▶ AIM OF THE EXERCISE
Quote everything from the line containing "Click the J2 CON_HEADER_1X04 connector body" down to the end of the items, copying each line word for word.

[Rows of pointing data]
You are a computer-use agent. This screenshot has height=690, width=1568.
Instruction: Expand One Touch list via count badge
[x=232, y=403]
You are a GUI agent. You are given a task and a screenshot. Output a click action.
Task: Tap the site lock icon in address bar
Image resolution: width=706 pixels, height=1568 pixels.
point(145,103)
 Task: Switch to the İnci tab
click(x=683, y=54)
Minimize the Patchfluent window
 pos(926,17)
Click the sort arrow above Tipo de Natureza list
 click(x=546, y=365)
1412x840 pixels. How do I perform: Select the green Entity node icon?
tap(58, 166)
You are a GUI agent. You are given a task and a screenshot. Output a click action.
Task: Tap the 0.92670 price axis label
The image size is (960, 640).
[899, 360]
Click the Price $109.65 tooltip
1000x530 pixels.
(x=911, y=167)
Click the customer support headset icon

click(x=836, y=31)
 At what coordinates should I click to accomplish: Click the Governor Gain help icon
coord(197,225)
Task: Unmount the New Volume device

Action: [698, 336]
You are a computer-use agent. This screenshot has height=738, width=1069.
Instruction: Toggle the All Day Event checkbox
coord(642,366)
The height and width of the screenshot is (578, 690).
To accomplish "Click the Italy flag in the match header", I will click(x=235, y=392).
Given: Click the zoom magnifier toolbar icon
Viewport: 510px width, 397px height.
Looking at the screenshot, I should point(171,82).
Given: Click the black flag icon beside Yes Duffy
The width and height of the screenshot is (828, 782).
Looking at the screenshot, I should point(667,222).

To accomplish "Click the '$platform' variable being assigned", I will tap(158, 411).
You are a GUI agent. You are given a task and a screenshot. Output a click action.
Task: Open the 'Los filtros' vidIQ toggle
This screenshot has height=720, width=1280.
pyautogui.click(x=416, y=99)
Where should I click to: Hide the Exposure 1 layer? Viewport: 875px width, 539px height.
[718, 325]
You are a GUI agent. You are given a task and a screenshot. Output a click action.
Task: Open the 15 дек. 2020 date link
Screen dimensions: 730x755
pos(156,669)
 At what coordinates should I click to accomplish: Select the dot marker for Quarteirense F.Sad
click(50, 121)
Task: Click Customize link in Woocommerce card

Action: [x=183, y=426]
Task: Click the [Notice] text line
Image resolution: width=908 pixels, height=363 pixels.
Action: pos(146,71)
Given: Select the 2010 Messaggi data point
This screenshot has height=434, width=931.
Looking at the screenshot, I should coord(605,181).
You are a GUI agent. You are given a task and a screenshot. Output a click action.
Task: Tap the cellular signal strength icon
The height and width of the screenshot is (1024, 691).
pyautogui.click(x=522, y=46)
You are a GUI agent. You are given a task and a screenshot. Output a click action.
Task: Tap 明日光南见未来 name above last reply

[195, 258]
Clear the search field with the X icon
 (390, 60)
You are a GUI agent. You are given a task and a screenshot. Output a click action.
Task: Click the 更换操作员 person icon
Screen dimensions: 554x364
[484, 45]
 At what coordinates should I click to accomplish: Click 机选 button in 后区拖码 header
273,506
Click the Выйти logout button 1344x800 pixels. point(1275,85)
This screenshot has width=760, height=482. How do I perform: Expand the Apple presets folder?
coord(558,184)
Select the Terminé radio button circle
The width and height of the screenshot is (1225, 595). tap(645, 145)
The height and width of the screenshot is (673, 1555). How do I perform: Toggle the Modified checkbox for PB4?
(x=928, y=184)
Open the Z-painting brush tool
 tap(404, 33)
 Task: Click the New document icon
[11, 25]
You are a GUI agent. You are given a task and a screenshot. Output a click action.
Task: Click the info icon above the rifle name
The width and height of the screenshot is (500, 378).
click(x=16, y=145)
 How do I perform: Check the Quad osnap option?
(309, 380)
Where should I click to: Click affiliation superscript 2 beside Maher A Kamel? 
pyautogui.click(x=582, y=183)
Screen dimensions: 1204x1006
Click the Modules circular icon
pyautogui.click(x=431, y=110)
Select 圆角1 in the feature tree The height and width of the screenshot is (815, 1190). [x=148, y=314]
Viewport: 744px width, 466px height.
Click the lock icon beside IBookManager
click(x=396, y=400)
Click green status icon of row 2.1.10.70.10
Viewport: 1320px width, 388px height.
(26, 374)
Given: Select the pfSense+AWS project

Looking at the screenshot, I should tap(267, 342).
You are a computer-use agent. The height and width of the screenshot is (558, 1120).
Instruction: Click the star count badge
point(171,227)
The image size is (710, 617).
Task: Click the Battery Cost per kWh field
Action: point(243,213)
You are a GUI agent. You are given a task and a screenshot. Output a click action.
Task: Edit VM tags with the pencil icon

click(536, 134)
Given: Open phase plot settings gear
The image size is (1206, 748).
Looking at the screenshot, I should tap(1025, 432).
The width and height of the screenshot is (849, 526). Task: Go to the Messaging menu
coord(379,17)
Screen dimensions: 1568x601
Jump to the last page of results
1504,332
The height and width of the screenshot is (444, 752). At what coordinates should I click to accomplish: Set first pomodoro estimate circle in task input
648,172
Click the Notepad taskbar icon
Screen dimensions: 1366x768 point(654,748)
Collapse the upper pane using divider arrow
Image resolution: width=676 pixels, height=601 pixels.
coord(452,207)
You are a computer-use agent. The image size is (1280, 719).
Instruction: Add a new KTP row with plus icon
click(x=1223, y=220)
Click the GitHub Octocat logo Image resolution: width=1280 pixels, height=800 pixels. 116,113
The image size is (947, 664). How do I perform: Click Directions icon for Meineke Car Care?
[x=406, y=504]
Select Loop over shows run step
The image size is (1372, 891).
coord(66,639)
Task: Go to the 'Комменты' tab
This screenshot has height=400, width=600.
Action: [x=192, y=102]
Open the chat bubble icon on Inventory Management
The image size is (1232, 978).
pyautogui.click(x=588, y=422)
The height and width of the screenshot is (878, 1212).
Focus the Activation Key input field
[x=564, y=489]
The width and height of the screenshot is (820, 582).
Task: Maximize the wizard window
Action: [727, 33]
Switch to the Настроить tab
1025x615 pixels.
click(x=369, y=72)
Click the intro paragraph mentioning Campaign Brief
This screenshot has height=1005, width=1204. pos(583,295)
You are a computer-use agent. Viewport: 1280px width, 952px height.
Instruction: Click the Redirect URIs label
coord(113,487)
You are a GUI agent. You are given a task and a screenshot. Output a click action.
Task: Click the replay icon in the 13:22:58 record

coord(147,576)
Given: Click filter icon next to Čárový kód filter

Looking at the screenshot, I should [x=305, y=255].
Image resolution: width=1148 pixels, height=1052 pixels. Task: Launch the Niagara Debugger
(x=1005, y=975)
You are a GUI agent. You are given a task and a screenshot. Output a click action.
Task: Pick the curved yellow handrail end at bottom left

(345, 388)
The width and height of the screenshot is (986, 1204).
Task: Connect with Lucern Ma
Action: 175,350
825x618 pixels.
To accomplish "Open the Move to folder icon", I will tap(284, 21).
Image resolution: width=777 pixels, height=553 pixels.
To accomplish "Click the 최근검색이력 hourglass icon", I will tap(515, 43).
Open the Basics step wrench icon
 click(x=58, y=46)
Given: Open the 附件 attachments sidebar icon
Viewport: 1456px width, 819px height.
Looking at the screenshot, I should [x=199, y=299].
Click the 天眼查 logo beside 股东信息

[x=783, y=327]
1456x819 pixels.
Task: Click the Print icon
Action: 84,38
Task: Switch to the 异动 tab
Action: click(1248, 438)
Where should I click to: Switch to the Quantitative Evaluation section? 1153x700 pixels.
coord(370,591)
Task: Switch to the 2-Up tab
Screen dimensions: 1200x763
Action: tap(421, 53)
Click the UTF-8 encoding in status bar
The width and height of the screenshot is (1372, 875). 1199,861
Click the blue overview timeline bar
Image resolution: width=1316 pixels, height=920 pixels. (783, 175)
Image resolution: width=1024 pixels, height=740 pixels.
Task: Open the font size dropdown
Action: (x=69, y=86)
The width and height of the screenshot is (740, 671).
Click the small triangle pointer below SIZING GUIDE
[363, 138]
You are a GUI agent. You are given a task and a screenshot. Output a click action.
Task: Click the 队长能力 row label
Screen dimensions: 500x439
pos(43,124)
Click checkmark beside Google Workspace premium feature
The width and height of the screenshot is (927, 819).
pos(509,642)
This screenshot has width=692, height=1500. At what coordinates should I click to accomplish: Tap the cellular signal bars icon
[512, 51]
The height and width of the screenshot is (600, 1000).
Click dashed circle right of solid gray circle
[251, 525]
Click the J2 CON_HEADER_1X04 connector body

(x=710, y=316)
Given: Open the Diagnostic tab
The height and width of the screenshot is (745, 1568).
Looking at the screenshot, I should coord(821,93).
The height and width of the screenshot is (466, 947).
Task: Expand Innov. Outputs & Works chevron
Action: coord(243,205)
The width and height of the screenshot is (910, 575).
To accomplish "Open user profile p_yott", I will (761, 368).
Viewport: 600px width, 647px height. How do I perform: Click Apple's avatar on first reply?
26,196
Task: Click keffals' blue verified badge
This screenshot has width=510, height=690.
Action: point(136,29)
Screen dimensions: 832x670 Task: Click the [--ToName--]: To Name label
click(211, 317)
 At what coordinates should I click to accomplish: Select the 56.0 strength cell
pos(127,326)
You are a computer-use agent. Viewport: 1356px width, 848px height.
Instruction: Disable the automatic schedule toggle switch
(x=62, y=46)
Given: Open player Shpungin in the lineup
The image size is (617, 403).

▶ ANSWER IN FULL
Click the J2 CON_HEADER_1X04 connector body

(x=710, y=316)
Given: Open the Diagnostic tab
The height and width of the screenshot is (745, 1568).
Looking at the screenshot, I should coord(821,93).
The height and width of the screenshot is (466, 947).
Task: Expand Innov. Outputs & Works chevron
Action: coord(243,205)
The width and height of the screenshot is (910, 575).
To accomplish "Open user profile p_yott", I will (761, 368).
Viewport: 600px width, 647px height. How do I perform: Click Apple's avatar on first reply?
26,196
Task: Click keffals' blue verified badge
This screenshot has width=510, height=690.
Action: point(136,29)
Screen dimensions: 832x670 Task: Click the [--ToName--]: To Name label
click(211, 317)
 At what coordinates should I click to accomplish: Select the 56.0 strength cell
pos(127,326)
You are a computer-use agent. Viewport: 1356px width, 848px height.
Instruction: Disable the automatic schedule toggle switch
(x=62, y=46)
Given: Open player Shpungin in the lineup
The image size is (617, 403).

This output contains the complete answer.